Some data:

• • •

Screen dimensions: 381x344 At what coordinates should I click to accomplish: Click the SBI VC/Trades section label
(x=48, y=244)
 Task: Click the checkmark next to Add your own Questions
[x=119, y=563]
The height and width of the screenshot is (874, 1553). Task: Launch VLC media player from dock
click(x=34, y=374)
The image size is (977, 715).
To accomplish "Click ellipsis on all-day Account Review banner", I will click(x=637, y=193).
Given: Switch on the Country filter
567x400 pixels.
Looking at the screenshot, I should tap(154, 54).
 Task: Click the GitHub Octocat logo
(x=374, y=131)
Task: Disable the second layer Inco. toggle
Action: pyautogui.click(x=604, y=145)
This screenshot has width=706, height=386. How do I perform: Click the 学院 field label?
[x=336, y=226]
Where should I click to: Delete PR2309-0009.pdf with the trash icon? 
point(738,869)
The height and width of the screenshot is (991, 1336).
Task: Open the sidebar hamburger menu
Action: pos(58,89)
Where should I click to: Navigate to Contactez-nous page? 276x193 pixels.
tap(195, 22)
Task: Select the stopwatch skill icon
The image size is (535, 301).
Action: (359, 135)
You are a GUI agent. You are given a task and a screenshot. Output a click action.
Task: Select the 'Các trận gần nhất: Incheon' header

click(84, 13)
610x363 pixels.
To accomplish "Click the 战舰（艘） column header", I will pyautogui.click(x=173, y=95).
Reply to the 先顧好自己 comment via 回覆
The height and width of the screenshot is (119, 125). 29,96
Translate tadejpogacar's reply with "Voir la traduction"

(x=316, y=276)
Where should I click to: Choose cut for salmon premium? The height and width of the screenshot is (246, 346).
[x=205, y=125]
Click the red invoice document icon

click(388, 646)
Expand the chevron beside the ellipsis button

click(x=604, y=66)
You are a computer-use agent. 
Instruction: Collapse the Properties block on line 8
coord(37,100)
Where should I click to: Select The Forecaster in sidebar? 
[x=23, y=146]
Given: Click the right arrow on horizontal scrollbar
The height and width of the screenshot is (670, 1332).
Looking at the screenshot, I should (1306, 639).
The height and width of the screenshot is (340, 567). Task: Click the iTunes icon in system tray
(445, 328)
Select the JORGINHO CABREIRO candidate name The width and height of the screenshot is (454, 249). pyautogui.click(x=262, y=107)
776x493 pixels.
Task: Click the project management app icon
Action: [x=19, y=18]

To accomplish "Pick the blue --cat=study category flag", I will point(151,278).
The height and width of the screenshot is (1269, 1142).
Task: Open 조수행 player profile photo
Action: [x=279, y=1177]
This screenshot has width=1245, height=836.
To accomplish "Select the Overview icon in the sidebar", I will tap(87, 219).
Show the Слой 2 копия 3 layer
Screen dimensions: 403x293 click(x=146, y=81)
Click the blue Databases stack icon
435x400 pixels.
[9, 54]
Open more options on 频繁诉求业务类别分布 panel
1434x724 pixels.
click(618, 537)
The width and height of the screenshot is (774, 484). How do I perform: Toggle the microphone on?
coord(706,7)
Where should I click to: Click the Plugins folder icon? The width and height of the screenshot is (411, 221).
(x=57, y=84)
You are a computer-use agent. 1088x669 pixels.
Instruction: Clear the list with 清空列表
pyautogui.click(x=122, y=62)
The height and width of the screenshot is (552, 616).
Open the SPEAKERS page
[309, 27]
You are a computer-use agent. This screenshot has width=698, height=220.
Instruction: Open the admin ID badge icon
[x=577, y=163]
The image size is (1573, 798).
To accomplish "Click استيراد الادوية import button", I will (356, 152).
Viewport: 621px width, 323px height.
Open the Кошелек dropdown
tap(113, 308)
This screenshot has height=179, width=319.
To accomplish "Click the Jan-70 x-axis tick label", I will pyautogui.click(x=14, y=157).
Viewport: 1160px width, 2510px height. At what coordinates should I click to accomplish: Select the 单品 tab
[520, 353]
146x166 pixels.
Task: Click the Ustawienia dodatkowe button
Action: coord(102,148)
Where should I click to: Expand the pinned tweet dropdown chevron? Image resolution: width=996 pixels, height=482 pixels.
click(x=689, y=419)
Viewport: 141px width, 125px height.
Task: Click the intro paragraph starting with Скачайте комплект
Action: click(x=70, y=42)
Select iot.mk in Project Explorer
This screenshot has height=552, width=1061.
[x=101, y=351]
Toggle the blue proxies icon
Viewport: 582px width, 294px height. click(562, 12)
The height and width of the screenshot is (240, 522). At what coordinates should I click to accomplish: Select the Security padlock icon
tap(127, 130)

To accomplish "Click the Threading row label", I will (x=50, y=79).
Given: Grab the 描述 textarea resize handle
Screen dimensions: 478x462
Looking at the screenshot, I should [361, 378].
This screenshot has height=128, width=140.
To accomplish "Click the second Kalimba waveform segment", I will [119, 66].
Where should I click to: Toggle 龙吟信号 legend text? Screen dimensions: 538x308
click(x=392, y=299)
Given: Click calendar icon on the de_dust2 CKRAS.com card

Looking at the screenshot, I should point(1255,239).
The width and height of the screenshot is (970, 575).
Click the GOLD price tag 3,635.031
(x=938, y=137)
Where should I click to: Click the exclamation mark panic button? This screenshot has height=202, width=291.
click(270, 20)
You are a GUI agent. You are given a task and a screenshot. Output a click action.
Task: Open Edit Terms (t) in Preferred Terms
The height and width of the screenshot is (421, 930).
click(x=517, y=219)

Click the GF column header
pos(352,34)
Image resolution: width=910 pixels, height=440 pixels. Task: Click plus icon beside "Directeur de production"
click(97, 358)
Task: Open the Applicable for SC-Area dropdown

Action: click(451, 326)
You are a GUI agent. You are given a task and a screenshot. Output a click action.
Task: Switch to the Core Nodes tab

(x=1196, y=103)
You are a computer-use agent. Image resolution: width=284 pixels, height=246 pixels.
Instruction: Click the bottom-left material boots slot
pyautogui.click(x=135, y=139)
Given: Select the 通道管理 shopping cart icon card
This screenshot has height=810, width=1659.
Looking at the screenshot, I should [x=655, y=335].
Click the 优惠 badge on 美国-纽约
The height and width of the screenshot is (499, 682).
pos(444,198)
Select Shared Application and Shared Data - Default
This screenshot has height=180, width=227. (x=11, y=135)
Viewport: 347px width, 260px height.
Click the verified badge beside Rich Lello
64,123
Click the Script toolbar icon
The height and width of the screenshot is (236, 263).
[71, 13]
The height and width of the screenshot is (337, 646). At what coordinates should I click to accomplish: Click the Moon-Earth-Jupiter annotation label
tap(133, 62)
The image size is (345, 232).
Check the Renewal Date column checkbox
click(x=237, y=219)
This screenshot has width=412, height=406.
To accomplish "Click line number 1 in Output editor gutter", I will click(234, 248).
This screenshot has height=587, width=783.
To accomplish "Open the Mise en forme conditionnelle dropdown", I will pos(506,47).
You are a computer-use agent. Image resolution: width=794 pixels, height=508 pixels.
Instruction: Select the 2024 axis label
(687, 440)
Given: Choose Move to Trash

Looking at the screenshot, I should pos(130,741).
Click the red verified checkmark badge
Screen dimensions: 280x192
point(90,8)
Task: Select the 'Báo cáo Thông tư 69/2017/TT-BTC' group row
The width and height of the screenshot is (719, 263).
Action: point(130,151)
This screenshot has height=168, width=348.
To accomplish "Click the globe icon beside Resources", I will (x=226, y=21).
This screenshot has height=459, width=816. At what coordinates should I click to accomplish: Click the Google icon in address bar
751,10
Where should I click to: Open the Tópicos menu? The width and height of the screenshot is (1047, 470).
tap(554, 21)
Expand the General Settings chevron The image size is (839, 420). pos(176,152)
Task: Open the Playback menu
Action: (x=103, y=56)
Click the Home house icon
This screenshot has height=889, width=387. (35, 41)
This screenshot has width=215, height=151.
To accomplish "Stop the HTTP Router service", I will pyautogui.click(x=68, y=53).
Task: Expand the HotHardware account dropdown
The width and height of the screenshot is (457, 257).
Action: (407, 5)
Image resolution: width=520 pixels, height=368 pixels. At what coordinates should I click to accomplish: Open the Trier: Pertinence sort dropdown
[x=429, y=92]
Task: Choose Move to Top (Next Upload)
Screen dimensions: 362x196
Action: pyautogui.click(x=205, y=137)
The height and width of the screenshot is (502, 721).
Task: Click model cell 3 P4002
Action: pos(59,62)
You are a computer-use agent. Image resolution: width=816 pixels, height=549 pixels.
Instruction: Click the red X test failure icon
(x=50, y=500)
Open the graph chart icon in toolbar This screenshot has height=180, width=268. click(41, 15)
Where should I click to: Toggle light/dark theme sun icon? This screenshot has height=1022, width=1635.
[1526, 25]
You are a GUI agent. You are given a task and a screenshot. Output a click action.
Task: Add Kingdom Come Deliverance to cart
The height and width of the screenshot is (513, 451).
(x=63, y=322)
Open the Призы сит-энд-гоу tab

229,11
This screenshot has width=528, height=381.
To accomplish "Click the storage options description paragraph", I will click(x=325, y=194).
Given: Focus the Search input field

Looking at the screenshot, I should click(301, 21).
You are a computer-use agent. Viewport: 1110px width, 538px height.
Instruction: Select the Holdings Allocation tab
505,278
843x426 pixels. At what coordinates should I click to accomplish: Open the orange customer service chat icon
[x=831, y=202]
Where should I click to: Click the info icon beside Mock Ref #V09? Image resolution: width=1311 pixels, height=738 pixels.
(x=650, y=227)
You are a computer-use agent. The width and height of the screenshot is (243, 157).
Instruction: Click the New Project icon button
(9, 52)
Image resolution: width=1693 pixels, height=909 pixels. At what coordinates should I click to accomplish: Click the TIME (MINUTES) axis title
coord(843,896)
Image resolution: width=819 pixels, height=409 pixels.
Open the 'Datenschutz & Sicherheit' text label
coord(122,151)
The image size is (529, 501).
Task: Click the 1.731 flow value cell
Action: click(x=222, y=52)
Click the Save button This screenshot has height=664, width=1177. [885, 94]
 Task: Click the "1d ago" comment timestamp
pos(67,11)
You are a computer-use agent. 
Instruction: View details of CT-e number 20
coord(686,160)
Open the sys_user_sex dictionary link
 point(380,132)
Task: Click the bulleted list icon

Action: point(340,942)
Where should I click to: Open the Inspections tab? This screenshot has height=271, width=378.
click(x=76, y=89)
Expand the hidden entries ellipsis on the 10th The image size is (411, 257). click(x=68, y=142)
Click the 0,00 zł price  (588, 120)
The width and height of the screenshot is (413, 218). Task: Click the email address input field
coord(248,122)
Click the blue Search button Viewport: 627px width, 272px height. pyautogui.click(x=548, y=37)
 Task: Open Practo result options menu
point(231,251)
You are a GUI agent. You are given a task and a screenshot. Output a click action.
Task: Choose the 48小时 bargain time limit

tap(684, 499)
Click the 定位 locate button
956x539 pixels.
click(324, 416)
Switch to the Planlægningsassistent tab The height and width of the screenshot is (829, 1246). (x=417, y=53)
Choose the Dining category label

• • •

• [Exercise objective]: Copy everything from the line containing "This screenshot has width=528, height=381." down to the line containing "(x=650, y=227)", with both of those lines included and nothing changed.

• [Reply to the exercise]:
This screenshot has width=528, height=381.
To accomplish "Click the storage options description paragraph", I will click(x=325, y=194).
Given: Focus the Search input field

Looking at the screenshot, I should click(301, 21).
You are a computer-use agent. Viewport: 1110px width, 538px height.
Instruction: Select the Holdings Allocation tab
505,278
843x426 pixels. At what coordinates should I click to accomplish: Open the orange customer service chat icon
[x=831, y=202]
Where should I click to: Click the info icon beside Mock Ref #V09? Image resolution: width=1311 pixels, height=738 pixels.
(x=650, y=227)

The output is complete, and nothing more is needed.